The forgotten fort was briefly returned to military usage in 1898 during the Spanish-American War, but in September of that year was again deemed obsolete and closed. The decaying ramparts remained desolate until 1926 when the site was offered for sale. The state of Florida purchased the site in 1935 and the Civilian Conservation Corps began work restoring it. Fort Clinch State Park opened as the first park in Florida’s state park system in 1938. During World War II, with German U-boats patrolling off the coast and sinking vessels within sight of land, the fort was reactivated for surveillance.
The past is still very much with us at Fort Clinch, not only literally, but spiritually as well. Re-enactors operate at the site regularly, demonstrating the harsh realities of military life during the Civil War. These same re-enactors seem to also witness the spiritual realities as well. Author Jack Powell in his Haunting Sunshine: Ghostly Tales from Florida’s Shadows, notes that there is a surprising amount of interaction between the ghosts of Fort Clinch and the re-enactors, rangers, and the occasional visitor. People staying in the barracks have been awakened by the clomping steps of booted feet and the appearance of a woman with a lantern who may possibly be a nurse still checking on patients.

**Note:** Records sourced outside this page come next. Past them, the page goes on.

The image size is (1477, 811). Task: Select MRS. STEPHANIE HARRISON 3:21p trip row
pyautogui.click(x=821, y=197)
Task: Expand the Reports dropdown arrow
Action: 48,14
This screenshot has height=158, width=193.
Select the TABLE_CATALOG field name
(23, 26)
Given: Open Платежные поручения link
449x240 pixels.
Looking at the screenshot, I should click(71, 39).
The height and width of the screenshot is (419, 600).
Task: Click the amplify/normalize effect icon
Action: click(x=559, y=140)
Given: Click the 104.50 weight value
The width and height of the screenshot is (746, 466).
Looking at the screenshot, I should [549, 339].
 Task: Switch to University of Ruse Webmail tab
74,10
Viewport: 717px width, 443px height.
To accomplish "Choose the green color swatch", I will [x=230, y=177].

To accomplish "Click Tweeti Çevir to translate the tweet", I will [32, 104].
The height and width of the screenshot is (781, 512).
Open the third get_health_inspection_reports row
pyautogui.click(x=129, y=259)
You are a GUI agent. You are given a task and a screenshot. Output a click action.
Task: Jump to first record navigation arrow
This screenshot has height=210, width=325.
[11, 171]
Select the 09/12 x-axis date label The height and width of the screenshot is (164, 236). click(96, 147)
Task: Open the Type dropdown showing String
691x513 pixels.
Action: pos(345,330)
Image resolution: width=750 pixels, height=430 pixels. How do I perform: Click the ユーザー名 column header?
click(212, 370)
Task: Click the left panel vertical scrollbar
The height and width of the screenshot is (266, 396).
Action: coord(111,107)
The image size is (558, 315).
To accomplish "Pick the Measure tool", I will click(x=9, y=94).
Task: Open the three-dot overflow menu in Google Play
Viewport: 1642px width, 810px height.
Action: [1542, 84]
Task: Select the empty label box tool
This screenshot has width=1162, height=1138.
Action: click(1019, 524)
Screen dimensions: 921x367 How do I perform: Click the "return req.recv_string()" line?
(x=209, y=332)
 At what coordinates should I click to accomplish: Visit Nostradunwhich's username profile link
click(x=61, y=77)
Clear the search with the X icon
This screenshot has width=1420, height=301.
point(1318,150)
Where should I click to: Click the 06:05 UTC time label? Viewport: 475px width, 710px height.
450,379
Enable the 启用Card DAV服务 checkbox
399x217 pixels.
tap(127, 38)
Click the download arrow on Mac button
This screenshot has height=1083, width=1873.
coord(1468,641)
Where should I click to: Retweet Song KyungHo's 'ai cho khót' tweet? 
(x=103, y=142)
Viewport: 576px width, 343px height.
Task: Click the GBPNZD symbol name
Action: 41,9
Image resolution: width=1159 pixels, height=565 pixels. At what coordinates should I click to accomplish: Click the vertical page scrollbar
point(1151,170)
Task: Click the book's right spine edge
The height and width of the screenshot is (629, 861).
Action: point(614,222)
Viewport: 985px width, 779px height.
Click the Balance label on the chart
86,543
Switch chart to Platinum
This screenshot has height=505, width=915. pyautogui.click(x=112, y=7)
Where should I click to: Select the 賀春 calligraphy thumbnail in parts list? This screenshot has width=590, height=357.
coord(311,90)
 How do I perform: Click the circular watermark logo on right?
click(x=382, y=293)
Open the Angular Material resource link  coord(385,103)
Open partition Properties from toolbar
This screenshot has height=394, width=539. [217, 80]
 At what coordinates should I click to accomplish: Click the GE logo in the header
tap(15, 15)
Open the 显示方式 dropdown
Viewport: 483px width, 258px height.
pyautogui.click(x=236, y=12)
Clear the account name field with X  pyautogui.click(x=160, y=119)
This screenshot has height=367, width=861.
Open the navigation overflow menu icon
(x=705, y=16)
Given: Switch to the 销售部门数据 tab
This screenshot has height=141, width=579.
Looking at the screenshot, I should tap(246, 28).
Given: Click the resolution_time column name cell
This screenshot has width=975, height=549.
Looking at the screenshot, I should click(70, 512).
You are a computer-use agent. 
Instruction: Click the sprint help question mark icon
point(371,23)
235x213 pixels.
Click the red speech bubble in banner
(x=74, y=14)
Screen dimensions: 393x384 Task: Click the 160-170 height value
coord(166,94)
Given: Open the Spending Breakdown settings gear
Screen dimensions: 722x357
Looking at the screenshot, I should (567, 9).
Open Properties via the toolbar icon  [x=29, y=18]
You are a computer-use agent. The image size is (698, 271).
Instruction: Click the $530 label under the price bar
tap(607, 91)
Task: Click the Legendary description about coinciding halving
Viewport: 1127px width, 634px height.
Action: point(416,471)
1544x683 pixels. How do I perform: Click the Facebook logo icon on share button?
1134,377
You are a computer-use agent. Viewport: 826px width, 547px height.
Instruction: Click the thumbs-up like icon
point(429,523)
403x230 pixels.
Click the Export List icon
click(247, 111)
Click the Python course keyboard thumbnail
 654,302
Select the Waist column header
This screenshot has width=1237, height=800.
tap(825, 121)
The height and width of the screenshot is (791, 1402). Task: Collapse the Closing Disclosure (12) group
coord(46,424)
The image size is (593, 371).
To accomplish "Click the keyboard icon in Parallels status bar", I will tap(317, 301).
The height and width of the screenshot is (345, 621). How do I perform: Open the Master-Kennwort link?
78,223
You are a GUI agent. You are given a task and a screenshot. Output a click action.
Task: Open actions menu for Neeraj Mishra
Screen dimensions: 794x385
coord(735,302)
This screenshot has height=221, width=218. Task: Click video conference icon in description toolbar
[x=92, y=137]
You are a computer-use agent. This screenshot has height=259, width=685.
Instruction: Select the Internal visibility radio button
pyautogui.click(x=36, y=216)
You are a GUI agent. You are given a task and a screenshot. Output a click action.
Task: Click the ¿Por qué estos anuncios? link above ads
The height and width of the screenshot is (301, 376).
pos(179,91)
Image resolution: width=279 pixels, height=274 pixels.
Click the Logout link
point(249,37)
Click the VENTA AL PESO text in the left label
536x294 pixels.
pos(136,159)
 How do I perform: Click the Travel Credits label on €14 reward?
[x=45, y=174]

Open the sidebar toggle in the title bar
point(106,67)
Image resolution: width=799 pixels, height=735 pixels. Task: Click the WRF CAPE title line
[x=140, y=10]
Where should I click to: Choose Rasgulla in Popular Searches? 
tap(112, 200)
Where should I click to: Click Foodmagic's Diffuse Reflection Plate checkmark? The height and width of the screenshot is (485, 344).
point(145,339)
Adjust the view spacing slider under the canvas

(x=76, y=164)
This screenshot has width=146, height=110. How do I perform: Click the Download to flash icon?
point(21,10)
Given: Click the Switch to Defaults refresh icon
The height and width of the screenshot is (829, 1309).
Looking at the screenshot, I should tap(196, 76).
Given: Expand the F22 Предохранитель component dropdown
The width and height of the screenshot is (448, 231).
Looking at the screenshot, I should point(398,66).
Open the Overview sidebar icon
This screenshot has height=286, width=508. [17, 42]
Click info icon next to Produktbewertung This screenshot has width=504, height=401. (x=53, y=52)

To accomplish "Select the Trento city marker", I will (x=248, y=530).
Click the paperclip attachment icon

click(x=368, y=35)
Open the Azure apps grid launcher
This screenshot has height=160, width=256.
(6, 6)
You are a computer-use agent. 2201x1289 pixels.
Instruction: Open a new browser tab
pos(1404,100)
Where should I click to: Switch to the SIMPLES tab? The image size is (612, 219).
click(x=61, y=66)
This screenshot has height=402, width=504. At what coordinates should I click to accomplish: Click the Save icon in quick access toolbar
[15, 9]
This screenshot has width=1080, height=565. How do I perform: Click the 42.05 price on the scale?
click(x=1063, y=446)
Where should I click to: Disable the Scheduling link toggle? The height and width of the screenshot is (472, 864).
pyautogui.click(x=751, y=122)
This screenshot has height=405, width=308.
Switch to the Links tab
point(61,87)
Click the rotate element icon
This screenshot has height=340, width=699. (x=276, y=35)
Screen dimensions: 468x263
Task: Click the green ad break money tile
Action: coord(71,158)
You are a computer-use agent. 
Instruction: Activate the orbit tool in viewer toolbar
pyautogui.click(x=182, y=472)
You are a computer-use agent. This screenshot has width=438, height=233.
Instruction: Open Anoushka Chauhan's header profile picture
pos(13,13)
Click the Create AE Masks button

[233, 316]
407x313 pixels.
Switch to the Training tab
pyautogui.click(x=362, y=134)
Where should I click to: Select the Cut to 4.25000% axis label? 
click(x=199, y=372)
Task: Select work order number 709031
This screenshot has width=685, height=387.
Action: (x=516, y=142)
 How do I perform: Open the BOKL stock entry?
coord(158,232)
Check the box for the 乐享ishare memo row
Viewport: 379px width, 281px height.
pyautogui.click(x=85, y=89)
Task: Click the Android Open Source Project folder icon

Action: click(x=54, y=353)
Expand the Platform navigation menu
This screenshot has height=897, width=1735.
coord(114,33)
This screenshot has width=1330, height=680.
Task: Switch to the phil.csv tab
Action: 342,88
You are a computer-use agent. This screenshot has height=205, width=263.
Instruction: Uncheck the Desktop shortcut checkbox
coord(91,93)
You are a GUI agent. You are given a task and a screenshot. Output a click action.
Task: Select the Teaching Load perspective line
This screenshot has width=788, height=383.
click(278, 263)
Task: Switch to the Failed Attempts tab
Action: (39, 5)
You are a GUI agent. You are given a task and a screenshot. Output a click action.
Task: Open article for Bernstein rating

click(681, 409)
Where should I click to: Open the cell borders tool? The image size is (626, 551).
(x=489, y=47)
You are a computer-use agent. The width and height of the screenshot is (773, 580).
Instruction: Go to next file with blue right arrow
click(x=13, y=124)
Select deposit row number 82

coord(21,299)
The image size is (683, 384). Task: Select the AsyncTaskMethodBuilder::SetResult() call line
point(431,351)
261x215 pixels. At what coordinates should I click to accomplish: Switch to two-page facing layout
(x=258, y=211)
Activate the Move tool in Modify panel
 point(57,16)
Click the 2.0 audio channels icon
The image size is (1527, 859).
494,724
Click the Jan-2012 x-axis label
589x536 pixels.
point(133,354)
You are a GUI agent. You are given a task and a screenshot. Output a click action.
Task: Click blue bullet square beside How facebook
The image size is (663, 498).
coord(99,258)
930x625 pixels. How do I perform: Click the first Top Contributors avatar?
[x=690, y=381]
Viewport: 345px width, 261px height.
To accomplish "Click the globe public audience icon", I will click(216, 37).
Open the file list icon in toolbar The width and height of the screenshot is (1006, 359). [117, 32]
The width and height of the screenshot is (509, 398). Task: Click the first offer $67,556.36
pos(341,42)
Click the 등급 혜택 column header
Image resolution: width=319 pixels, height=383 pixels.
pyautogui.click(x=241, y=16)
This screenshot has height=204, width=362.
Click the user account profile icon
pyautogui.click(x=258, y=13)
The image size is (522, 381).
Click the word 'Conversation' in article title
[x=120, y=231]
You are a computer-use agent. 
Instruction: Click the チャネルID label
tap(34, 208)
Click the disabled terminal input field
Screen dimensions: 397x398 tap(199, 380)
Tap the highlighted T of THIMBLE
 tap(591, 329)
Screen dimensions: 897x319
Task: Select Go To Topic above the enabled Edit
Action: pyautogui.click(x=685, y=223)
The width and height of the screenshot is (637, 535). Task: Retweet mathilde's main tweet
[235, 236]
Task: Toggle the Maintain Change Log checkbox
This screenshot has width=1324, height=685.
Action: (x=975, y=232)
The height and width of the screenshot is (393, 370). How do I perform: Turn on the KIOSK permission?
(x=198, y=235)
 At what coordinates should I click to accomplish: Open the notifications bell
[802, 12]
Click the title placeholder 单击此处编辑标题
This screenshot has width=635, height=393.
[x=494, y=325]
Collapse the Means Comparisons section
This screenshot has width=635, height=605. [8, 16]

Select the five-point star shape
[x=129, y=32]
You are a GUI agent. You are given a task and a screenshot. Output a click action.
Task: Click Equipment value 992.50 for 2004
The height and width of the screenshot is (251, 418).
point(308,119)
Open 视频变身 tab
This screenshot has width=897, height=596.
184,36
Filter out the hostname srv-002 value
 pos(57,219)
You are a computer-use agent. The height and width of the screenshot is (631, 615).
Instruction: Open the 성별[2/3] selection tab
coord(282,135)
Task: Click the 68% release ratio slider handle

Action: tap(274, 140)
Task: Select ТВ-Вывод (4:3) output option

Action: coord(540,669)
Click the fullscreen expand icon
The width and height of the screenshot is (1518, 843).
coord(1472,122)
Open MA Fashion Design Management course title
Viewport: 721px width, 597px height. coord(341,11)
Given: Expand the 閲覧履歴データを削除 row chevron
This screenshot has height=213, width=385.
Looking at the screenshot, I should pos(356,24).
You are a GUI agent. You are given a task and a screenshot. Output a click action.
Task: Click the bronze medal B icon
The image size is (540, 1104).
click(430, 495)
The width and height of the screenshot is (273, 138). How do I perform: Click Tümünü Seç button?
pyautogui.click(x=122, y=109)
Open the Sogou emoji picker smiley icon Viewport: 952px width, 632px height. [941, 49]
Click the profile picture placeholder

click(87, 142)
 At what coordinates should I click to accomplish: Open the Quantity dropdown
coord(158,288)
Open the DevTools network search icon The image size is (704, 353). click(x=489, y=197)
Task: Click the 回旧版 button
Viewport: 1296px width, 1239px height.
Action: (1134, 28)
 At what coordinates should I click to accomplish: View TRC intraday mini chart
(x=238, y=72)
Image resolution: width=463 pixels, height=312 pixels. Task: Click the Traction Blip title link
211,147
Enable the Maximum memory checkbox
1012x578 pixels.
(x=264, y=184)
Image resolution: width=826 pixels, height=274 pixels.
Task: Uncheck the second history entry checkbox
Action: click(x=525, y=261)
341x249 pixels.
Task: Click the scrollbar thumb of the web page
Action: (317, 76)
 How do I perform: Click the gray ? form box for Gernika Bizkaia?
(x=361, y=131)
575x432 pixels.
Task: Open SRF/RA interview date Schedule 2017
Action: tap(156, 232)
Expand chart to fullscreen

Another interesting interaction involved this same female spirit. A female volunteer was looking for something in a darkened barracks room. The female spirit passed through with her lantern and the woman, not realizing the lantern-bearing woman was not another volunteer, asked her to hold up the lantern while she continued to search. The woman stopped, held the lantern aloft while the volunteer searched. She found what she needed and the other woman left the room. The volunteer approached a woman outside who she believed to have helped her and thanked her, only to discover that she hadn’t been walking around with a lantern, nor had any other women present.
In their book, Ghost Stories of the Civil War, Dan Asfar and Edrick Thay includes a marvelous story from 1999. A family taking a candlelight tour of the fort at night was greeted by a Union officer standing in a window of the Officer’s Quarters. The man looked at them, doffed his cap in acknowledgement, and vanished. After seeking out the guide, the family learned that they were not the first to see the officer, nor were they the only members of that particular tour group to see him.
Not all of the spirits roaming the fort are martial in nature, staff and visitors have reported the sound of a baby crying in the southwest tunnel. There’s speculation that the baby’s spirit may remain from the time when, while abandoned, the fort was home to a homeless family. The family is said to have had a baby that died. It seems that both military and civilian life continue at Fort Clinch.
Sources
- Asfar, Dan and Edrick Thay. Ghosts Stories of the Civil War. Auburn, WA: Ghost House Books, 2003.
- Carter-de Vries, Maggie. Ghosts of Amelia & Other Tales. Bloomington, IN: Author House, 2008.
- Fort Clinch. Wikipedia, the Free Encyclopedia. Accessed 11 August 2010.
- Fort Clinch State Park. Wikipedia, the Free Encyclopedia. Accessed 11 August 2010.
- Moore, Joyce Elson. Haunt Hunter’s Guide to Florida. Sarasota, FL: Pineapple Press, 1998.
- Powell, Jack. Haunting Sunshine: Ghostly Tales from Florida’s Shadows. Sarasota, FL: Pineapple Press, 2001.